こちらに残っていた魔力の残滓が消えた証拠だ。
「……先程の炎系スキルの男性は知り合いなのかしら?」
エリスは塵と化した生首をスルーして小首を傾げる。
「よくわからなかったが相当な手練れだったな?」
「黒竜を消した人は?」
「さぁ? アレは完璧な無属性魔法だった」
「…………そう」
エリスはそう呟くと王都を歩き始める。
正直に答えても別に構わないが、エリスに貴族であったと伝えるのは少し伝えづらい。
エリスにとっての貴族は、俺にとっての強姦魔と同じようなものだろうしな……。
「「…………」」
俺たちは無言で王都を歩き続ける。
王都の住人たちは、「何がなんだったんだ?」と空を見上げて騒ぐばかりで、聖女になんて目もくれない。
……向かう先はどこなのか?
王宮でも酒場でもない。
おおかた、歩きながら頭を整理したいのだろう。
それにしても……。
あの“バカ”は何を8割も本気を出してんだか……。
回収したのはハイルだろうが、そこまで『力』を見せたのなら、第3王子と一緒にいるのか……?
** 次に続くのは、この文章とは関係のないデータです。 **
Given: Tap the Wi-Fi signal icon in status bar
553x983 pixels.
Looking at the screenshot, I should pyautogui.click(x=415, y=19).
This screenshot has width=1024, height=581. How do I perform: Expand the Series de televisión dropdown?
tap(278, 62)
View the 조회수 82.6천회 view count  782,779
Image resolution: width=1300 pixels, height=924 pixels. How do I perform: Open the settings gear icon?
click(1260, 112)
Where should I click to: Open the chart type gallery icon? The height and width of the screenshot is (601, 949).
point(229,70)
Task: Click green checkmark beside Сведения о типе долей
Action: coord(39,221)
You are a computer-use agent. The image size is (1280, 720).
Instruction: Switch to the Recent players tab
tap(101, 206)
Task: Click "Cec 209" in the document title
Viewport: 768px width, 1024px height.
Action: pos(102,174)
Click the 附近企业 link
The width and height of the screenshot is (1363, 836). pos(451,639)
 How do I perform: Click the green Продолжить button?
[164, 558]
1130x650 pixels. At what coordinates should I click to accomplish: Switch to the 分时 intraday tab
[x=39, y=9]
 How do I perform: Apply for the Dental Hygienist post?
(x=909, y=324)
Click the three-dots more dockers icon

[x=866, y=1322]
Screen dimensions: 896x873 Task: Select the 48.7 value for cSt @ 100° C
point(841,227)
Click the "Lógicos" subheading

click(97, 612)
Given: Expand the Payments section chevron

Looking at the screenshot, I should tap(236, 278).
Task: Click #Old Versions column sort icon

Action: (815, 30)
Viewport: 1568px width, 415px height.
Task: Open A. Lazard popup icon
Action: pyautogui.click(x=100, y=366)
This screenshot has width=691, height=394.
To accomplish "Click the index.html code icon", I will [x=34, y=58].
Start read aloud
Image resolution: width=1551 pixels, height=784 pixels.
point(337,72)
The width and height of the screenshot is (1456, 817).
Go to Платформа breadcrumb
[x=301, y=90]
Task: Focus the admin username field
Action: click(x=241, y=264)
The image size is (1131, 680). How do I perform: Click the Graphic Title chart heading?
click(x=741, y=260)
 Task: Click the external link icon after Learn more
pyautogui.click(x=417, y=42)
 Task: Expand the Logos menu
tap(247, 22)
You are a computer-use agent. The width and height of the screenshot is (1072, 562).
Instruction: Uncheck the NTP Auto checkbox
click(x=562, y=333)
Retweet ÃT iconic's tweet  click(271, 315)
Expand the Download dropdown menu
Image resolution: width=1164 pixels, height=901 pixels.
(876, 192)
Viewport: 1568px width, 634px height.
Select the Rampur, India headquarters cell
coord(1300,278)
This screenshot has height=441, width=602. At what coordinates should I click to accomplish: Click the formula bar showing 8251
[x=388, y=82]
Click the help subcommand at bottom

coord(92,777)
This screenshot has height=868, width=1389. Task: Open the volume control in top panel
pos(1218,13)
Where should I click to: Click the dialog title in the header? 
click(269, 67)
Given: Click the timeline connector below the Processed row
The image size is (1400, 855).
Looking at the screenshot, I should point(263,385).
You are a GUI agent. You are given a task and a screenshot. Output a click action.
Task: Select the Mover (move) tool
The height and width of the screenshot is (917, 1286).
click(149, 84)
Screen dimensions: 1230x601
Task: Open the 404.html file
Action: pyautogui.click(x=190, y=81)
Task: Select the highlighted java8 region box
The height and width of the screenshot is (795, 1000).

マーリンと第3王子が首謀者である可能性は2割程度か……。四天王の一角が来ていたのなら、関わるような立場にあるという事だ。
シンプルに魔王が聖女の力を危険視して送った。
もしくは、魔境大陸と貿易をしている帝国の差金か。
そこまでバカではないと思うが、勇者パーティーの誰かの線もあるか……。
(まっ……、俺には関係ない……)
この混乱で俺が取るべき行動は、レイラを回収してトンズラがベストだ。エリスには力を示したし、俺が多少は使えると判断するはずだ。
俺を雇い続けるメリットは提示した。
あとは勇者パーティーの軍資金でゆったりと世界を放浪できればいい。「他人の金で世界を見て回る」という目的は果たせるし、この王国から出れば、もう自由だ。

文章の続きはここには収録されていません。